— Start Input —

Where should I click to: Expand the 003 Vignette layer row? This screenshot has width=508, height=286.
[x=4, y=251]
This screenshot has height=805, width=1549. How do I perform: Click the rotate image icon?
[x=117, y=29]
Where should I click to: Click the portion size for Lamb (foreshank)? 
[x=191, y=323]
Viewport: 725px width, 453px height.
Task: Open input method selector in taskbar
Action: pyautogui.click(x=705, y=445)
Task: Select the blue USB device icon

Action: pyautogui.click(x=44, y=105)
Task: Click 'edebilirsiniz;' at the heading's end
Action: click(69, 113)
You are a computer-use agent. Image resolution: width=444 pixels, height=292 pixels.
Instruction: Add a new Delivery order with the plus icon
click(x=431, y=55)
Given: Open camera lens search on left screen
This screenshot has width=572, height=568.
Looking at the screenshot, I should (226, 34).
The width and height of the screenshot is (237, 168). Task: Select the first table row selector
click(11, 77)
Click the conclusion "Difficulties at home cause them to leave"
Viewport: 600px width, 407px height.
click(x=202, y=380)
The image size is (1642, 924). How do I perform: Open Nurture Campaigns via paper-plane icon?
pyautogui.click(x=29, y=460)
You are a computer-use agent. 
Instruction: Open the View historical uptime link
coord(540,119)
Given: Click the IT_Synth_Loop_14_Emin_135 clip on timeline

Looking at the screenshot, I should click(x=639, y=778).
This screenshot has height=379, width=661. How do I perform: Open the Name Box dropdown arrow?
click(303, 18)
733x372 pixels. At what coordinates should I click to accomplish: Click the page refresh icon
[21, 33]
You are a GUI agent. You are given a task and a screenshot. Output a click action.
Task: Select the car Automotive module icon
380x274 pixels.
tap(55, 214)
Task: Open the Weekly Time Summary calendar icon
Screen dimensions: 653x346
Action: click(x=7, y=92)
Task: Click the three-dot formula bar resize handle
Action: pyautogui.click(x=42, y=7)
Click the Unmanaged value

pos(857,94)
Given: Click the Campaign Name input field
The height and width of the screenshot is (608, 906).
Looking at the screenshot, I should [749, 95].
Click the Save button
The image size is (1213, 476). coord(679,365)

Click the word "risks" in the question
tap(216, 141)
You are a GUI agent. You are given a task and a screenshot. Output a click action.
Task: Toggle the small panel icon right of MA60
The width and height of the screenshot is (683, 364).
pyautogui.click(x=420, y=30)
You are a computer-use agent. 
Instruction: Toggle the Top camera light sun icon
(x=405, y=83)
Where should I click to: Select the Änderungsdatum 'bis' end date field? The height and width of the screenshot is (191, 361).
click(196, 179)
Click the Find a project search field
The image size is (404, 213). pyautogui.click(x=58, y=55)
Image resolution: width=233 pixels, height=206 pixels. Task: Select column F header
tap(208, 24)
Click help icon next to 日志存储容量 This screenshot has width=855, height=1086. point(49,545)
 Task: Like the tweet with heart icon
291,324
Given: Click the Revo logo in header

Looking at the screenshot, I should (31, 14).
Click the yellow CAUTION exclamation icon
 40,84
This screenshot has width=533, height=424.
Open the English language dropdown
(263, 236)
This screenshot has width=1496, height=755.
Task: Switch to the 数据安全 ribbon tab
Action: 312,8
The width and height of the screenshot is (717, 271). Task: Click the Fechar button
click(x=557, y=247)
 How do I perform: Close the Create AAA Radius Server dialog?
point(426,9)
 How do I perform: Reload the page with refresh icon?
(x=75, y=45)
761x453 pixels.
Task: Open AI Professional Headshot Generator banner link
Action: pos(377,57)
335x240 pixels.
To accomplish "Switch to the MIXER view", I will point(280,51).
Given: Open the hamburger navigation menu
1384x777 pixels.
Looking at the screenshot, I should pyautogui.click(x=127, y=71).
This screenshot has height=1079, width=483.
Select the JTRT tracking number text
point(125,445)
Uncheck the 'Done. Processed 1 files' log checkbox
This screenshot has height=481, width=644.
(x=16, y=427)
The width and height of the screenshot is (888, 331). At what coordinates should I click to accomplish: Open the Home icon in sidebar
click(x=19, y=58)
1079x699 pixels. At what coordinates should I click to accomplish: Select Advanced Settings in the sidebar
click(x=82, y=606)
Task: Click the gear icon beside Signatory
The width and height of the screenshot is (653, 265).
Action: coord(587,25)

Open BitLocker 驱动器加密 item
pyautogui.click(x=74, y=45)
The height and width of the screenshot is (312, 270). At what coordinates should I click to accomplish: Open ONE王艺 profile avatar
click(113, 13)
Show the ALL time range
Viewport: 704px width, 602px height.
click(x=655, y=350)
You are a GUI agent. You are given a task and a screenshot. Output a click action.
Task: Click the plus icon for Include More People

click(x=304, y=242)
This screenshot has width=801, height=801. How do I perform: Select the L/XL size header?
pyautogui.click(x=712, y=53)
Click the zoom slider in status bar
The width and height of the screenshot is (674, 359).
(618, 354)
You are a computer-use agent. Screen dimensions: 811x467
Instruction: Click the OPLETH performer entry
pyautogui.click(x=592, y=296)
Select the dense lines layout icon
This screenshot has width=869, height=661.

— End Input —

◆ Your goal: Copy the lines of the listing without changes, starting at its first line and ending at the line that contains "Action: pyautogui.click(x=705, y=445)".

◆ Exercise answer:
Where should I click to: Expand the 003 Vignette layer row? This screenshot has width=508, height=286.
[x=4, y=251]
This screenshot has height=805, width=1549. How do I perform: Click the rotate image icon?
[x=117, y=29]
Where should I click to: Click the portion size for Lamb (foreshank)? 
[x=191, y=323]
Viewport: 725px width, 453px height.
Task: Open input method selector in taskbar
Action: pyautogui.click(x=705, y=445)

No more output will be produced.